# What you need to do
Please give back only the lines below from the one containing "The width and height of the screenshot is (553, 259)." to the one containing "is (586, 1100).", each repeated word for word, both ends included.

Saved data entries
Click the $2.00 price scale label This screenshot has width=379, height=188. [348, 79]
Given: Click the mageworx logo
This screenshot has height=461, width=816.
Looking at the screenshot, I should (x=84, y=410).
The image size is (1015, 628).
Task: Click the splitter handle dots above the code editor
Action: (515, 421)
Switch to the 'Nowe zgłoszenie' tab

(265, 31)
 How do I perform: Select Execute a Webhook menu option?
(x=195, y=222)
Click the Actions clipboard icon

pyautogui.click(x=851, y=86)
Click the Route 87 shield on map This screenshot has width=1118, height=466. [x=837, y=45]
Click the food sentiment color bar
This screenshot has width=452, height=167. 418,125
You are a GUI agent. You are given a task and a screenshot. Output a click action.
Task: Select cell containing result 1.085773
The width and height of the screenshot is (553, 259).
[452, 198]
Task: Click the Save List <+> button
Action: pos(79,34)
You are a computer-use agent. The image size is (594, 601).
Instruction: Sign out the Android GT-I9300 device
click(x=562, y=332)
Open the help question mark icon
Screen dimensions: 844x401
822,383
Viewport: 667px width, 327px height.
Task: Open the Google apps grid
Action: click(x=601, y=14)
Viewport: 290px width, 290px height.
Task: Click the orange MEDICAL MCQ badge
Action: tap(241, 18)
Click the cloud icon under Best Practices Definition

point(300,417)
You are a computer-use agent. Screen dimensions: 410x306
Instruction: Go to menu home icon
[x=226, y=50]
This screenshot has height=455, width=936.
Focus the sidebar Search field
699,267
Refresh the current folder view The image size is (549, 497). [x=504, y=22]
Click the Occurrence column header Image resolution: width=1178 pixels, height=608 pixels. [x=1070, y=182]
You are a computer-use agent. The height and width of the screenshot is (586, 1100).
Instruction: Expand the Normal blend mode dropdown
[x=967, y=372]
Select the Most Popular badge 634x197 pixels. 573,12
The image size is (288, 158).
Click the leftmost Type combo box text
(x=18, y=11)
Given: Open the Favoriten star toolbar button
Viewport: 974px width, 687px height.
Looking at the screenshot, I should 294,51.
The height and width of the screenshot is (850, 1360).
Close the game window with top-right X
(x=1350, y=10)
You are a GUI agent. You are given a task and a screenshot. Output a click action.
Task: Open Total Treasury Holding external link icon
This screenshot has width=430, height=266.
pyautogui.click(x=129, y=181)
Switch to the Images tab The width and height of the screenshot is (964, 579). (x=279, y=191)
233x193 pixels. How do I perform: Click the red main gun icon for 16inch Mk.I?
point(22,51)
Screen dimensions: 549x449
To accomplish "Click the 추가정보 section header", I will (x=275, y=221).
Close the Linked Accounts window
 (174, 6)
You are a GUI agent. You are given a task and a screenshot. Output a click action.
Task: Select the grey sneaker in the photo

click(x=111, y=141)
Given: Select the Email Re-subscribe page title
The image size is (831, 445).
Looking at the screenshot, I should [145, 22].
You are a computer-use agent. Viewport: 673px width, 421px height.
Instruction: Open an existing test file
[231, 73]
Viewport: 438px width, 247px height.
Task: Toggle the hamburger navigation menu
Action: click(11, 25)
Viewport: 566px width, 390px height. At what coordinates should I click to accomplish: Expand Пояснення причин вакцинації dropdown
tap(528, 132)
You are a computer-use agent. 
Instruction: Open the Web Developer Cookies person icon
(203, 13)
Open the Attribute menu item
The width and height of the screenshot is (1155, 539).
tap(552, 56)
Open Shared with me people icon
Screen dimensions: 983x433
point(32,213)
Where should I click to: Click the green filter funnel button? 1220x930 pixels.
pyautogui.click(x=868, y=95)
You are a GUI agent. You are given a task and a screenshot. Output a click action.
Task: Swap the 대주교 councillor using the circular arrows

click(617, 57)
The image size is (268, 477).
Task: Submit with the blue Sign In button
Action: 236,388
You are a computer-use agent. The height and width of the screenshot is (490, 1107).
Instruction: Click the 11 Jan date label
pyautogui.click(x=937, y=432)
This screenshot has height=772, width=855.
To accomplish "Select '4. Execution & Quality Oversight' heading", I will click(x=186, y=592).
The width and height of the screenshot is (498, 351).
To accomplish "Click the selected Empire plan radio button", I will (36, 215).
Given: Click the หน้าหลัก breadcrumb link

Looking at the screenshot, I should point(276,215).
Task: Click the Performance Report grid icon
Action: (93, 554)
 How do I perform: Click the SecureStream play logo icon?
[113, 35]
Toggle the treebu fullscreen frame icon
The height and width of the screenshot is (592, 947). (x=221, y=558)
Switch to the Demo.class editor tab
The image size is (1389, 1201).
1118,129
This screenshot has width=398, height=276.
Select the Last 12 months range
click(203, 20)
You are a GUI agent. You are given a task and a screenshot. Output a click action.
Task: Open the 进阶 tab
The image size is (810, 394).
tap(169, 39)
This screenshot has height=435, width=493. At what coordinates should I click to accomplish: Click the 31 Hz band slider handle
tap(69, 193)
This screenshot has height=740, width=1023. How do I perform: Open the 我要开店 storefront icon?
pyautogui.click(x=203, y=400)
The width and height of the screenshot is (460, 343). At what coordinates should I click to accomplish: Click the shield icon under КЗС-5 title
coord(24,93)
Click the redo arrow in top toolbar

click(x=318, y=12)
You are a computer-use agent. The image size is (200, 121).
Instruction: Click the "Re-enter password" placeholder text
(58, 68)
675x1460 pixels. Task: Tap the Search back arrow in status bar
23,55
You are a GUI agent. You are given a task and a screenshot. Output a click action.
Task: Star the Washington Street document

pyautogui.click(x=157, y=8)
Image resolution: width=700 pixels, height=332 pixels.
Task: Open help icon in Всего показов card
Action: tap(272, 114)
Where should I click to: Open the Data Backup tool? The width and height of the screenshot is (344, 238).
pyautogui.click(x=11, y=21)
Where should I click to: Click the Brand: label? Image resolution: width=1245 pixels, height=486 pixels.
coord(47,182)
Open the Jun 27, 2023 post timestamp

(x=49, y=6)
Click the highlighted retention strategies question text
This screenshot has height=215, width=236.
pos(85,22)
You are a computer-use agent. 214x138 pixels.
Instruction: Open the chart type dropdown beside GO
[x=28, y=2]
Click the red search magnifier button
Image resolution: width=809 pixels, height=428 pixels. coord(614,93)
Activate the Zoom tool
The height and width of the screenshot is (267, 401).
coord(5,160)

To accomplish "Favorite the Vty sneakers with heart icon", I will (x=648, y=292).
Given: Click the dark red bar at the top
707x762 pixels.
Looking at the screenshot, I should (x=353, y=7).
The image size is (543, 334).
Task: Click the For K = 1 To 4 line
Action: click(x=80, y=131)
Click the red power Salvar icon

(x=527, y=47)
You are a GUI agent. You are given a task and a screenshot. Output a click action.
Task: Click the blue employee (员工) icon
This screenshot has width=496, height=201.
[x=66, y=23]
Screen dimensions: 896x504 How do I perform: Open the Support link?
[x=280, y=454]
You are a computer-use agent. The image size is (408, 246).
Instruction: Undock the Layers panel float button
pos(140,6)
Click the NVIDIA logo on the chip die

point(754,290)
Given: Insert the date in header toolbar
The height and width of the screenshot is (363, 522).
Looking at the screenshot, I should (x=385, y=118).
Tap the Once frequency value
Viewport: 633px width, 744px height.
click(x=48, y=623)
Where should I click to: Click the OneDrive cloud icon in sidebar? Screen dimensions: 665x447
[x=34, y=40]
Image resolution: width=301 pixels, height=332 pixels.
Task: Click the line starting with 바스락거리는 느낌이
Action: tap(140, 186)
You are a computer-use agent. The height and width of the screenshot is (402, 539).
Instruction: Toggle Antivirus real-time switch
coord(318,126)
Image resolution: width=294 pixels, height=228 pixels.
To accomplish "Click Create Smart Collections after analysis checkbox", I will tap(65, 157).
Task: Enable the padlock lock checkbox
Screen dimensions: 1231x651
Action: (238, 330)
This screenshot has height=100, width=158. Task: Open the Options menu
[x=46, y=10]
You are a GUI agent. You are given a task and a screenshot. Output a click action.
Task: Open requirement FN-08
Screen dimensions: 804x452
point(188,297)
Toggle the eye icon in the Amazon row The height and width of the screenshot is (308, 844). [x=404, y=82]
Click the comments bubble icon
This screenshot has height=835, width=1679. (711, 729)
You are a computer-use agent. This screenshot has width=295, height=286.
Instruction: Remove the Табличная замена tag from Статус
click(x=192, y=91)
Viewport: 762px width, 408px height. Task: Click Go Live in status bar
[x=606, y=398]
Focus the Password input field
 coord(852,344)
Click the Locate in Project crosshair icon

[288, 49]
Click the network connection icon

# Completed exercise
The width and height of the screenshot is (553, 259).
[452, 198]
Task: Click the Save List <+> button
Action: pos(79,34)
You are a computer-use agent. The image size is (594, 601).
Instruction: Sign out the Android GT-I9300 device
click(x=562, y=332)
Open the help question mark icon
Screen dimensions: 844x401
822,383
Viewport: 667px width, 327px height.
Task: Open the Google apps grid
Action: click(x=601, y=14)
Viewport: 290px width, 290px height.
Task: Click the orange MEDICAL MCQ badge
Action: tap(241, 18)
Click the cloud icon under Best Practices Definition

point(300,417)
You are a computer-use agent. Screen dimensions: 410x306
Instruction: Go to menu home icon
[x=226, y=50]
This screenshot has height=455, width=936.
Focus the sidebar Search field
699,267
Refresh the current folder view The image size is (549, 497). [x=504, y=22]
Click the Occurrence column header Image resolution: width=1178 pixels, height=608 pixels. [x=1070, y=182]
You are a computer-use agent. The height and width of the screenshot is (586, 1100).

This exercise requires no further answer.